Assegurei a don Juan que eu não queria o mundo dos seres inorgânicos, não importava quais as vantagens que ele oferecia. Minha declaração pareceu agradá-lo imensamente.
“Você está pronto então para uma última declaração sobre esse mundo. A declaração mais terrível que posso fazer”, disse ele, e tentou sorrir, mas não conseguiu.
Don Juan procurou em meus olhos, suponho que um vislumbre de acordo ou compreensão. Ele ficou em silêncio por um momento.
“A energia necessária para mover os pontos de encaixe dos feiticeiros vem do reino dos seres inorgânicos,” disse ele, como se estivesse se apressando para terminar.
Meu coração quase parou. Senti uma vertigem e tive que bater os pés no chão para não desmaiar.
“Esta é a verdade”, don Juan continuou, “e o legado dos antigos feiticeiros para nós. Eles nos mantêm presos até hoje. É por isso que não gosto deles. Eu me ressinto de ter que mergulhar em uma única fonte. Pessoalmente, eu me recuso a fazê-lo. E eu tentei te afastar disso. Mas sem sucesso, porque algo te puxa para aquele mundo, como um imã.”

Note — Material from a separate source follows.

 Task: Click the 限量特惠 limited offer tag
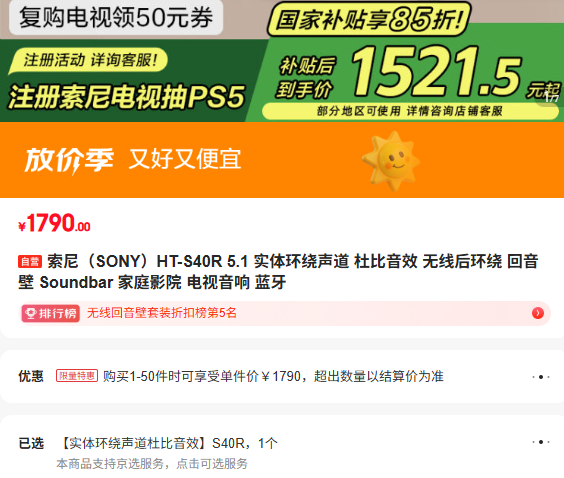point(77,376)
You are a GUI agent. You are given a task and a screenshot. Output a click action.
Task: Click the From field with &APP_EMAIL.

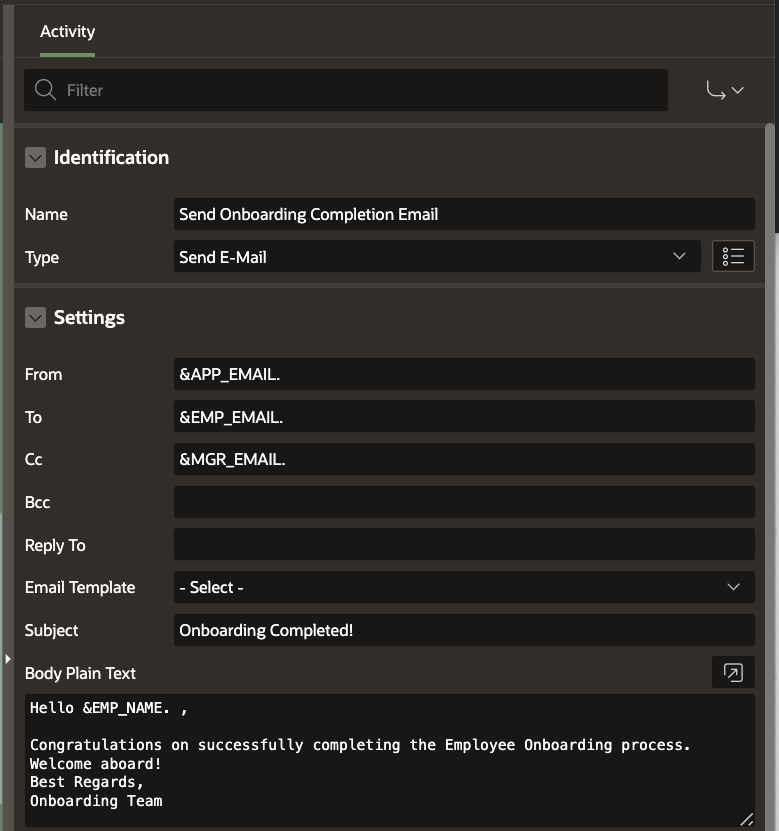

Eu compreendi don Juan melhor do que poderia ter pensado. Viajar para aquele mundo sempre significou para mim, em um nível energético, um impulso de energia escura. Eu até havia pensado nisso nesses termos, muito antes de don Juan expressar sua declaração.
“O que podemos fazer a respeito?”, perguntei.
“Não podemos ter relações com eles”, respondeu, “e ainda assim não podemos nos afastar deles. Minha solução tem sido pegar a energia deles, mas não ceder à influência deles. Isso é conhecido como a espreita final. Ela é feita sustentando a intenção inabalável de liberdade, mesmo que nenhum feiticeiro saiba o que a liberdade realmente é.”
“Você pode me explicar, don Juan, por que os feiticeiros têm que tirar energia do reino dos seres inorgânicos?”
“Não há outra energia viável para os feiticeiros. Para manobrar o ponto de encaixe da maneira que o fazem, os feiticeiros precisam de uma quantidade desmedida de energia.”
Lembrei-o de sua própria declaração: que um reposicionamento de energia é necessário para poder sonhar.
“Isso está correto”, ele respondeu. “Para começar a sonhar, os feiticeiros precisam redefinir suas premissas e economizar sua energia, mas essa redefinição é válida apenas para ter a energia necessária para configurar o sonhar. Voar para outros reinos, ver energia, forjar o corpo energético, etc., etc., é outra questão. Para essas manobras, os feiticeiros precisam de grandes quantidades de energia escura e alienígena.”
“Mas como eles a tiram do mundo dos seres inorgânicos?”
“Pelo mero ato de ir a esse mundo. Todos os feiticeiros de nossa linhagem têm que fazer isso. No entanto, nenhum de nós é idiota o suficiente para fazer o que você fez. Mas isso é porque nenhum de nós tem suas inclinações.”
Don Juan me mandou para casa para ponderar o que ele havia me revelado. Eu tinha perguntas infinitas, mas ele não quis ouvir nenhuma delas.
“Todas as perguntas que você tem, você pode responder a si mesmo,” ele disse enquanto se despedia de mim com a mão.